If you go the oppisite direction, don't forget to run a FIR on the result.
Erik
P.S. You may have to upsample to a higher value (*5) since 11.025 is not a whole number.
Last edited by egawtry; February 2nd, 2010 at 06:34 PM.

February 4th, 2010, 10:04 AM
#3
Re: Upsampling algorithm
I see, I am not a proficient coder however, and am having trouble writing the actual interpolation algorithm.
I could also upsample 11025 by 4x to 44100, interpolate to 48000, then downsample by 3x to get 16000, I am just having trouble with the actual coding of the interpolation part.
It needs to eventually be in C++, but I'm currently working in Matlab (similar to C, C++).
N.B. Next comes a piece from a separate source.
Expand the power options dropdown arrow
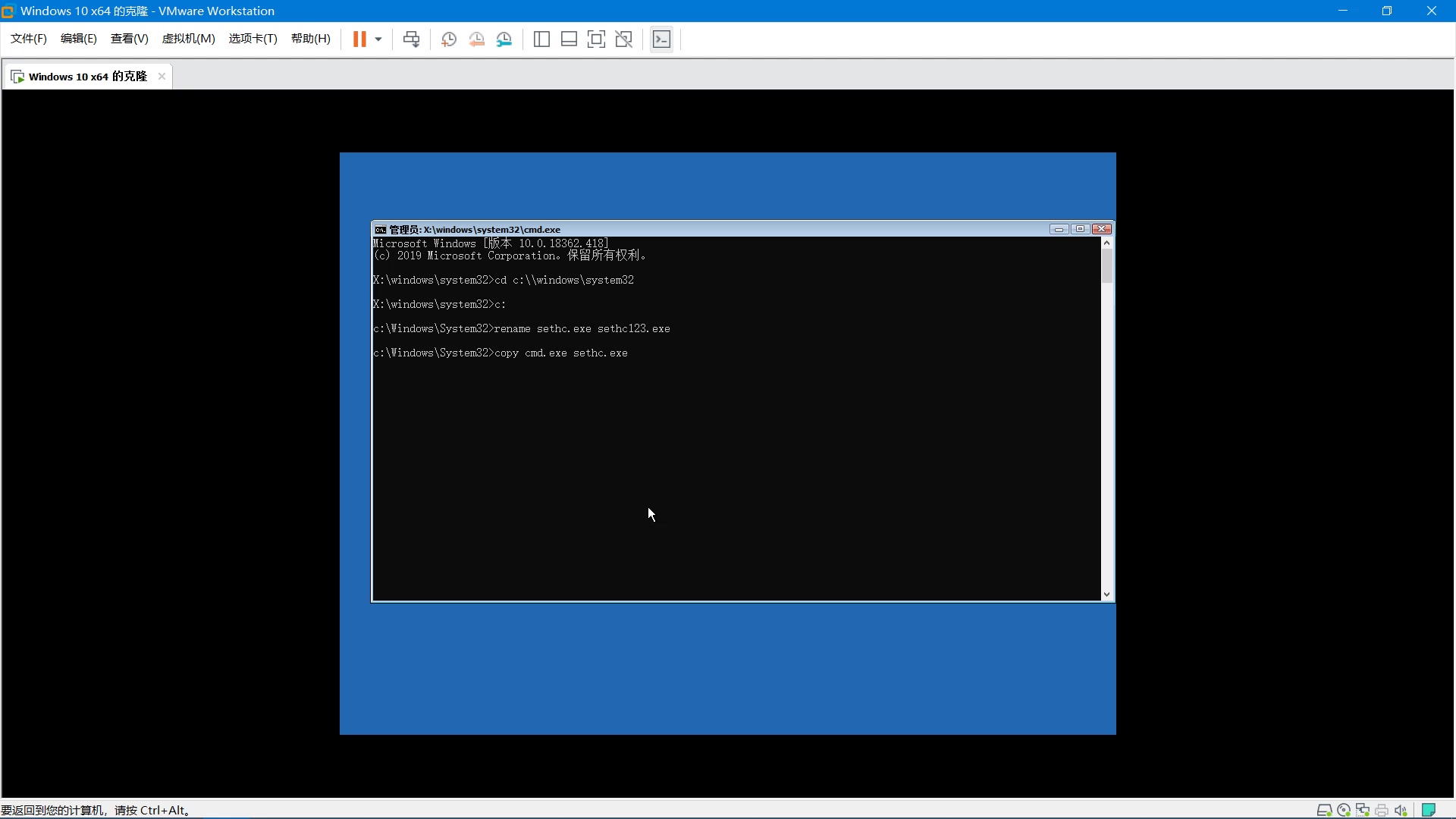The image size is (1456, 819). 378,39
February 4th, 2010, 11:46 AM
#4
Re: Upsampling algorithm
Originally Posted by dosilegecko
I could also upsample 11025 by 4x to 44100, interpolate to 48000, then downsample by 3x to get 16000, I am just having trouble with the actual coding of the interpolation part.
Isn't that the same as the original problem?
There is a mathmatical way of doing this, but I don't really have the time to figure it out.
1. Allocate an array 640X the length of your input. (7056K samples)
2. Copy in the 11.025KHz signal, each Hz put in 640 samples.
3. Read a Hz every 441 samples.
You can reduce this by playing with the numbers a bit. You can put a counter in and offset the sample by 1 every third read if you divide by 3, for instance.
If you are into DSP, you can interpolate it to your 44100 by padding with zeros, then use a FIR to reduce it to 16KHz.
Erik
Last edited by egawtry; February 4th, 2010 at 11:51 AM.

February 4th, 2010, 12:14 PM
#5
Re: Upsampling algorithm
Thank you, that works just fine. I avoided interpolation this way by simply upthendown converting.
I may work on the implementation using interpolation in case upsampling by 640 and downsampling by 441 is too many operations.